● Goal: Rewrite the data from the line holding "Account (1077, 73)" through the end of the data, inclusive, with "Shipping" changed to "Delivery" and everything else left as it is. Leave the pictures out of your answer.

● Raw data:
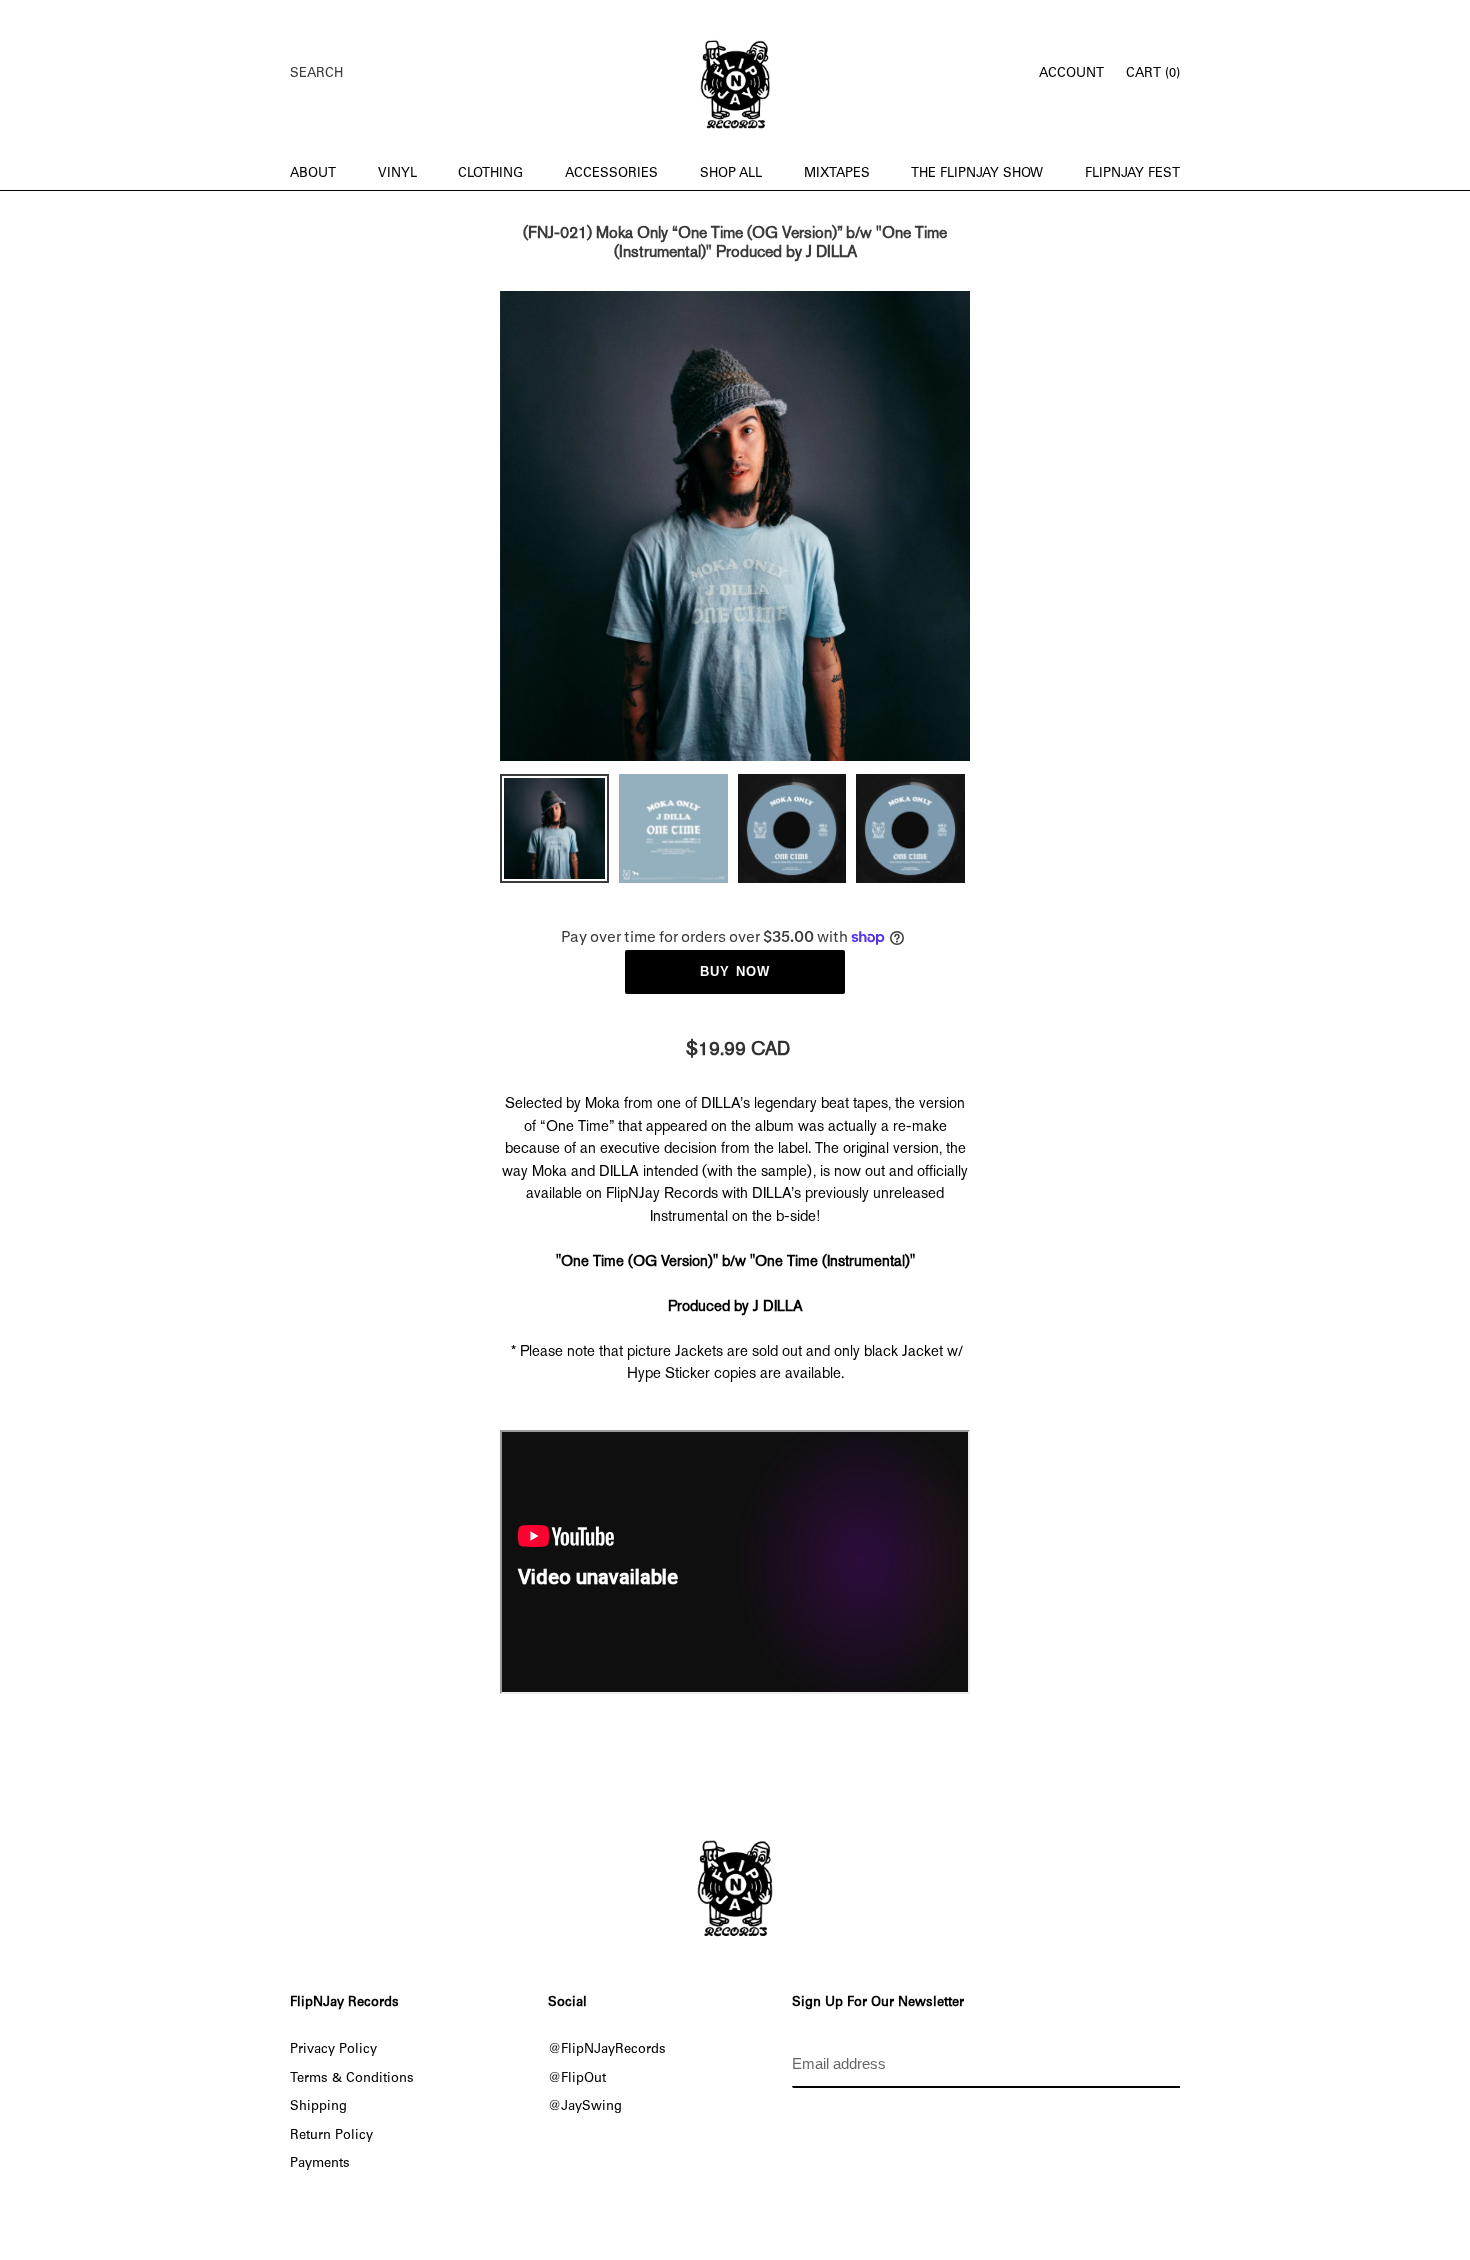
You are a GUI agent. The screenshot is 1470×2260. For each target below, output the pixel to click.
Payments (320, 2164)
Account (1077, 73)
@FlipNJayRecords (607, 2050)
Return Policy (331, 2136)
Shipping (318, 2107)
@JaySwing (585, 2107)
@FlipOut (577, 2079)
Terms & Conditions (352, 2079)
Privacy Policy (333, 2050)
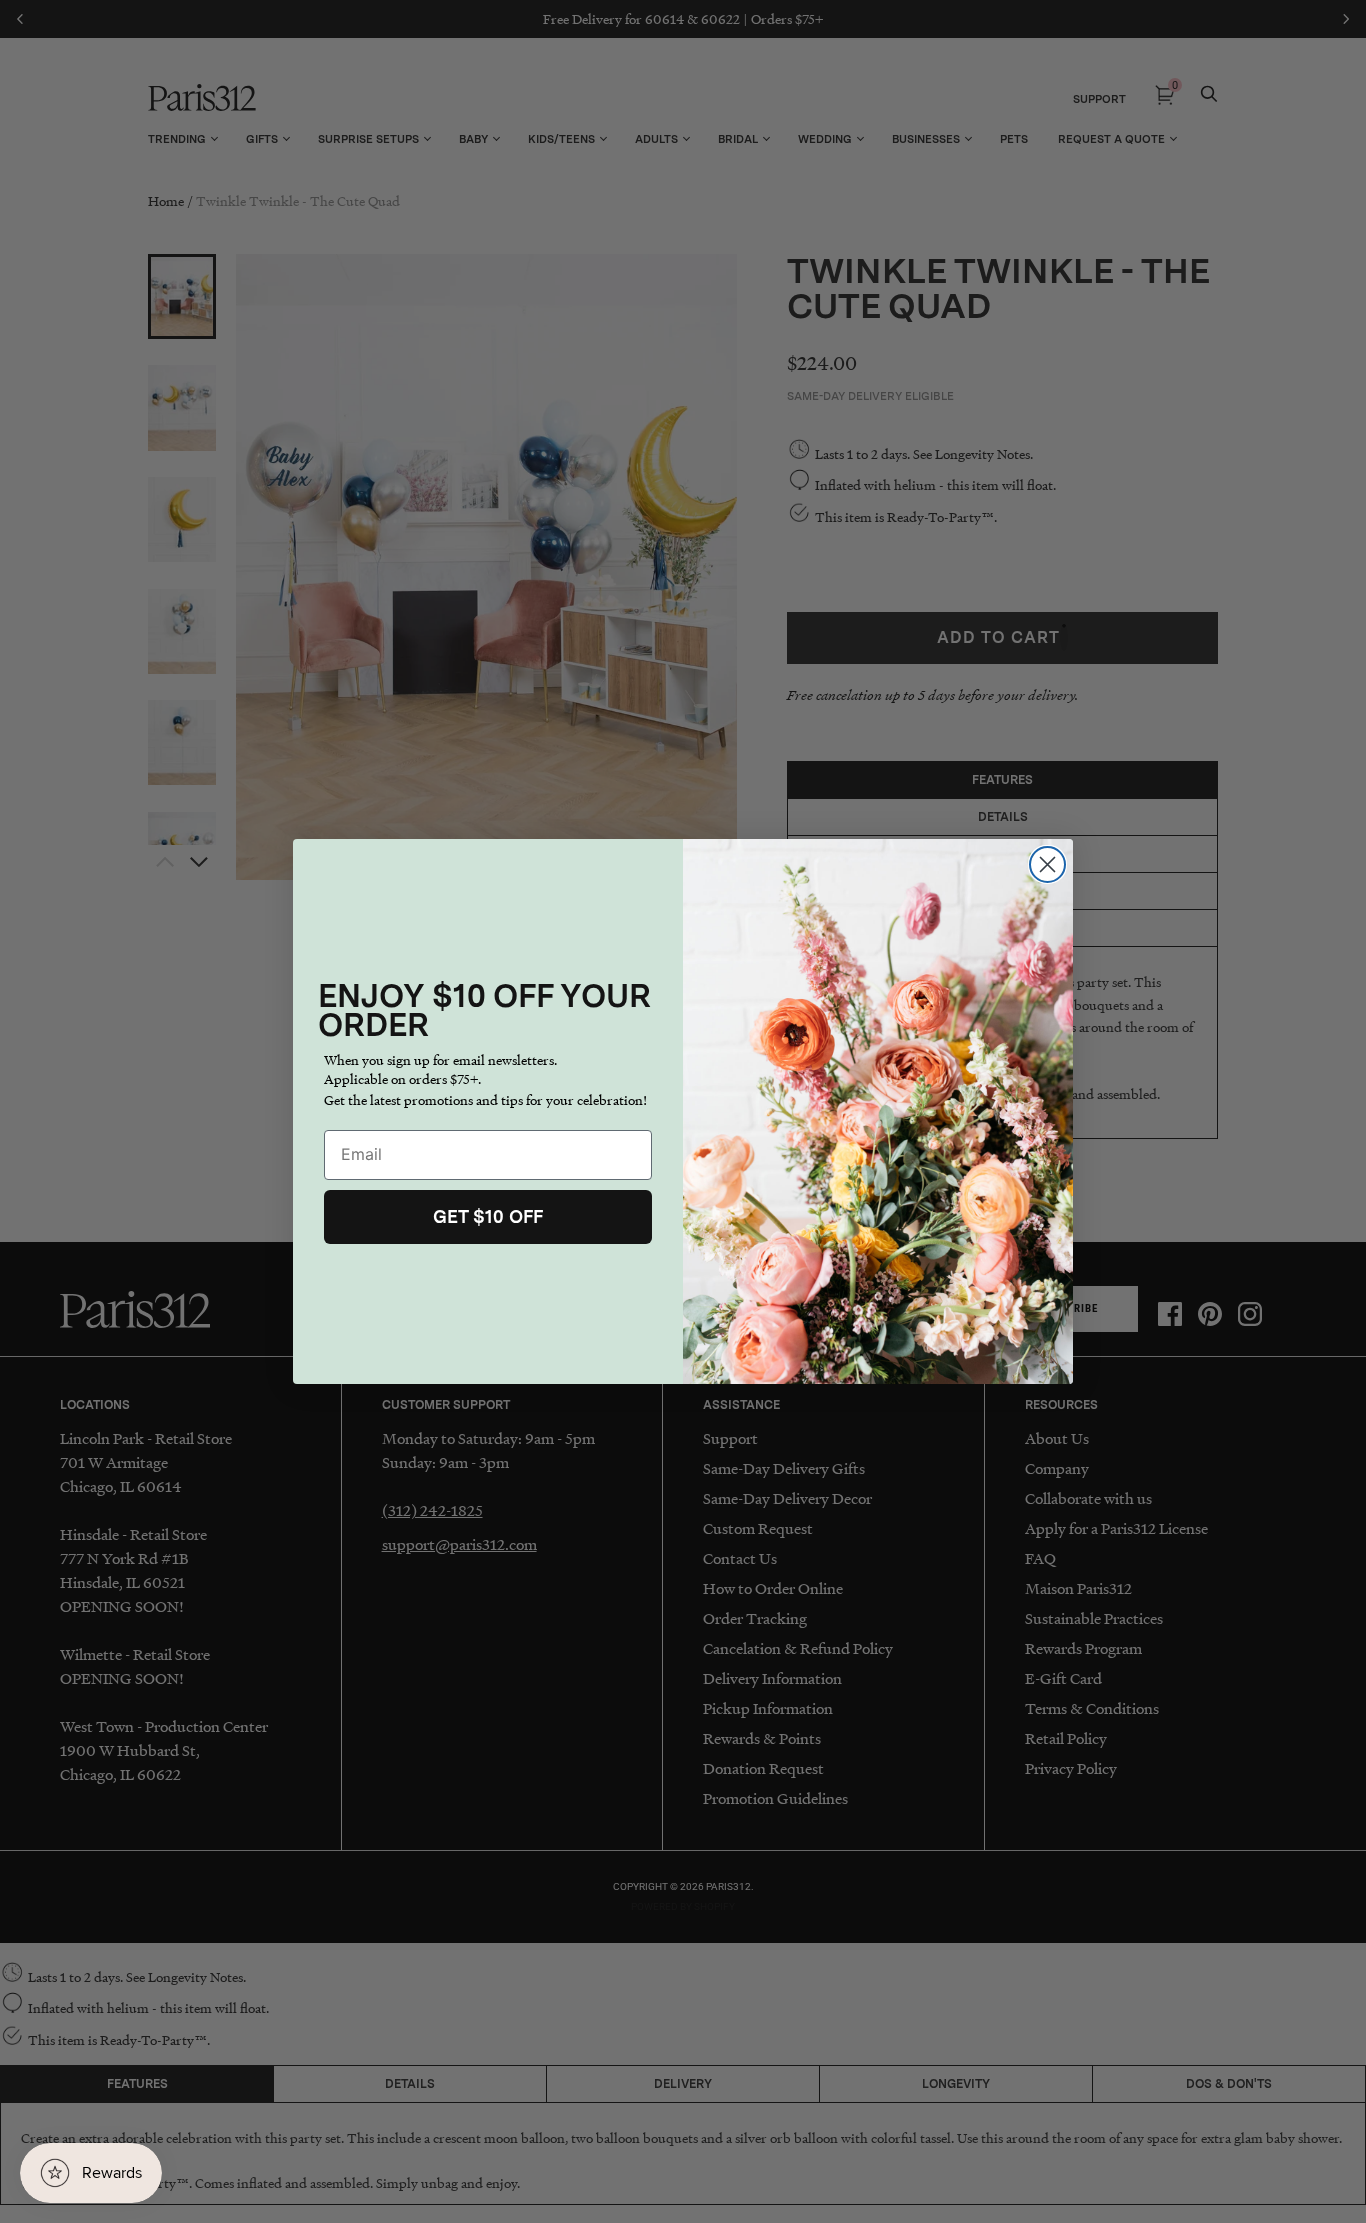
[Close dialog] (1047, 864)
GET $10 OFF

● Written reply:
Account (1077, 73)
@FlipNJayRecords (607, 2050)
Return Policy (331, 2136)
Delivery (318, 2107)
@JaySwing (585, 2107)
@FlipOut (577, 2079)
Terms & Conditions (352, 2079)
Privacy Policy (333, 2050)
[Close dialog] (1047, 864)
GET $10 OFF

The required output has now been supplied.